Start of DATA TO USE

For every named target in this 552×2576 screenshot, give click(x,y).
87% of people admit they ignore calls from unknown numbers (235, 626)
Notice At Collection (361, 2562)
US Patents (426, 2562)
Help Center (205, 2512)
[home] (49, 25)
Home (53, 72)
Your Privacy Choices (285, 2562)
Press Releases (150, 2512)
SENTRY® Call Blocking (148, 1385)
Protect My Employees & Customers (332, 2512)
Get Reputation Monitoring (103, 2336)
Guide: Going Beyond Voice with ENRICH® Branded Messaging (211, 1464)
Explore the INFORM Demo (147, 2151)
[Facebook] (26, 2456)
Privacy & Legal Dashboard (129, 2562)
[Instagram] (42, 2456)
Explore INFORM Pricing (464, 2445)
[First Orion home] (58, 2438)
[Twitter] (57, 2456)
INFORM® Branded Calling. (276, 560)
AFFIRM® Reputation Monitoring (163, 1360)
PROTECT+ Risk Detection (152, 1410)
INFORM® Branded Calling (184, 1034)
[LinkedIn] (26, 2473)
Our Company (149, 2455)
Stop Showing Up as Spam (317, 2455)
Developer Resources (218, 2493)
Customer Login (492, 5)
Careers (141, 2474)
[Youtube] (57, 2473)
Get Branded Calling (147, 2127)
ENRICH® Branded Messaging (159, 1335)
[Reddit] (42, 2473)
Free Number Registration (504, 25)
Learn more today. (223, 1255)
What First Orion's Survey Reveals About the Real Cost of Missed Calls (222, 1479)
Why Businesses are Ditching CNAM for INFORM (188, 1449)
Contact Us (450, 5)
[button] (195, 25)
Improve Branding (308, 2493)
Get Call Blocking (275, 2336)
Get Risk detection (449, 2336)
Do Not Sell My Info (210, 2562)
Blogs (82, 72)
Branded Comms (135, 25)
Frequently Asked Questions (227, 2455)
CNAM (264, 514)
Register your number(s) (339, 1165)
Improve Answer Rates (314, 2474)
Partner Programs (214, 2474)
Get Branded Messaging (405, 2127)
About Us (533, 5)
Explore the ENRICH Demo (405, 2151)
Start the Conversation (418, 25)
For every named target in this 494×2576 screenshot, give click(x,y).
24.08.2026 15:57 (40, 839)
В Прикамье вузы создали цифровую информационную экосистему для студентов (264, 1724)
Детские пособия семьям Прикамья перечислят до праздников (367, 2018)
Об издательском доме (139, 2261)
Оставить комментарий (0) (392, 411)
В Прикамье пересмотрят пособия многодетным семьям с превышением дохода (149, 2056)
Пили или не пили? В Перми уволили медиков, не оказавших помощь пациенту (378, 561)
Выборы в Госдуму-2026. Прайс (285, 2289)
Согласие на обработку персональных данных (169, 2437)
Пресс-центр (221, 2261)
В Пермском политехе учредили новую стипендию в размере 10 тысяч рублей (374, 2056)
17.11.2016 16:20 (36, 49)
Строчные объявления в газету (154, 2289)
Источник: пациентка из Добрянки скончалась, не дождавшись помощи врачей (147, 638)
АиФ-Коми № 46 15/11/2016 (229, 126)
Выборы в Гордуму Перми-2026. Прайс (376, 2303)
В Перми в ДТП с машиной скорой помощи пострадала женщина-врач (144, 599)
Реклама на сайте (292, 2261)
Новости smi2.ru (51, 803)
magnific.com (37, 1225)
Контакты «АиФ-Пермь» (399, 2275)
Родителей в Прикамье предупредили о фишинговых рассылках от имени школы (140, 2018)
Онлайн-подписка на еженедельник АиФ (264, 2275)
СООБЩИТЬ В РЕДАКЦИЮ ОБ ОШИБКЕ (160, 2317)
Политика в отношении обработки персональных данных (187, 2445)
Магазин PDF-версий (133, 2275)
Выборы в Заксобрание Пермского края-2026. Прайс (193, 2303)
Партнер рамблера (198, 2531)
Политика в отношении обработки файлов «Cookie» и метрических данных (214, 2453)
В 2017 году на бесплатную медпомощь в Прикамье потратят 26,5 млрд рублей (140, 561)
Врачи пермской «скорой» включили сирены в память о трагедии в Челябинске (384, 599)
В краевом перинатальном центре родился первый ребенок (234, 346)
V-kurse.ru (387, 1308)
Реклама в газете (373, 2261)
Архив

End of DATA TO USE

PROBLEM TO SOLVE
Print the data above again, with nothing altered and nothing left out.

WRITTEN SOLUTION
For every named target in this 552×2576 screenshot, give click(x,y).
87% of people admit they ignore calls from unknown numbers (235, 626)
Notice At Collection (361, 2562)
US Patents (426, 2562)
Help Center (205, 2512)
[home] (49, 25)
Home (53, 72)
Your Privacy Choices (285, 2562)
Press Releases (150, 2512)
SENTRY® Call Blocking (148, 1385)
Protect My Employees & Customers (332, 2512)
Get Reputation Monitoring (103, 2336)
Guide: Going Beyond Voice with ENRICH® Branded Messaging (211, 1464)
Explore the INFORM Demo (147, 2151)
[Facebook] (26, 2456)
Privacy & Legal Dashboard (129, 2562)
[Instagram] (42, 2456)
Explore INFORM Pricing (464, 2445)
[First Orion home] (58, 2438)
[Twitter] (57, 2456)
INFORM® Branded Calling. (276, 560)
AFFIRM® Reputation Monitoring (163, 1360)
PROTECT+ Risk Detection (152, 1410)
INFORM® Branded Calling (184, 1034)
[LinkedIn] (26, 2473)
Our Company (149, 2455)
Stop Showing Up as Spam (317, 2455)
Developer Resources (218, 2493)
Customer Login (492, 5)
Careers (141, 2474)
[Youtube] (57, 2473)
Get Branded Calling (147, 2127)
ENRICH® Branded Messaging (159, 1335)
[Reddit] (42, 2473)
Free Number Registration (504, 25)
Learn more today. (223, 1255)
What First Orion's Survey Reveals About the Real Cost of Missed Calls (222, 1479)
Why Businesses are Ditching CNAM for INFORM (188, 1449)
Contact Us (450, 5)
[button] (195, 25)
Improve Branding (308, 2493)
Get Call Blocking (275, 2336)
Get Risk detection (449, 2336)
Do Not Sell My Info (210, 2562)
Blogs (82, 72)
Branded Comms (135, 25)
Frequently Asked Questions (227, 2455)
CNAM (264, 514)
Register your number(s) (339, 1165)
Improve Answer Rates (314, 2474)
Partner Programs (214, 2474)
Get Branded Messaging (405, 2127)
About Us (533, 5)
Explore the ENRICH Demo (405, 2151)
Start the Conversation (418, 25)
For every named target in this 494×2576 screenshot, give click(x,y).
24.08.2026 15:57 (40, 839)
В Прикамье вузы создали цифровую информационную экосистему для студентов (264, 1724)
Детские пособия семьям Прикамья перечислят до праздников (367, 2018)
Об издательском доме (139, 2261)
Оставить комментарий (0) (392, 411)
В Прикамье пересмотрят пособия многодетным семьям с превышением дохода (149, 2056)
Пили или не пили? В Перми уволили медиков, не оказавших помощь пациенту (378, 561)
Выборы в Госдуму-2026. Прайс (285, 2289)
Согласие на обработку персональных данных (169, 2437)
Пресс-центр (221, 2261)
В Пермском политехе учредили новую стипендию в размере 10 тысяч рублей (374, 2056)
17.11.2016 16:20 (36, 49)
Строчные объявления в газету (154, 2289)
Источник: пациентка из Добрянки скончалась, не дождавшись помощи врачей (147, 638)
АиФ-Коми № 46 15/11/2016 (229, 126)
Выборы в Гордуму Перми-2026. Прайс (376, 2303)
В Перми в ДТП с машиной скорой помощи пострадала женщина-врач (144, 599)
Реклама на сайте (292, 2261)
Новости smi2.ru (51, 803)
magnific.com (37, 1225)
Контакты «АиФ-Пермь» (399, 2275)
Родителей в Прикамье предупредили о фишинговых рассылках от имени школы (140, 2018)
Онлайн-подписка на еженедельник АиФ (264, 2275)
СООБЩИТЬ В РЕДАКЦИЮ ОБ ОШИБКЕ (160, 2317)
Политика в отношении обработки персональных данных (187, 2445)
Магазин PDF-версий (133, 2275)
Выборы в Заксобрание Пермского края-2026. Прайс (193, 2303)
Партнер рамблера (198, 2531)
Политика в отношении обработки файлов «Cookie» и метрических данных (214, 2453)
В 2017 году на бесплатную медпомощь в Прикамье потратят 26,5 млрд рублей (140, 561)
Врачи пермской «скорой» включили сирены в память о трагедии в Челябинске (384, 599)
В краевом перинатальном центре родился первый ребенок (234, 346)
V-kurse.ru (387, 1308)
Реклама в газете (373, 2261)
Архив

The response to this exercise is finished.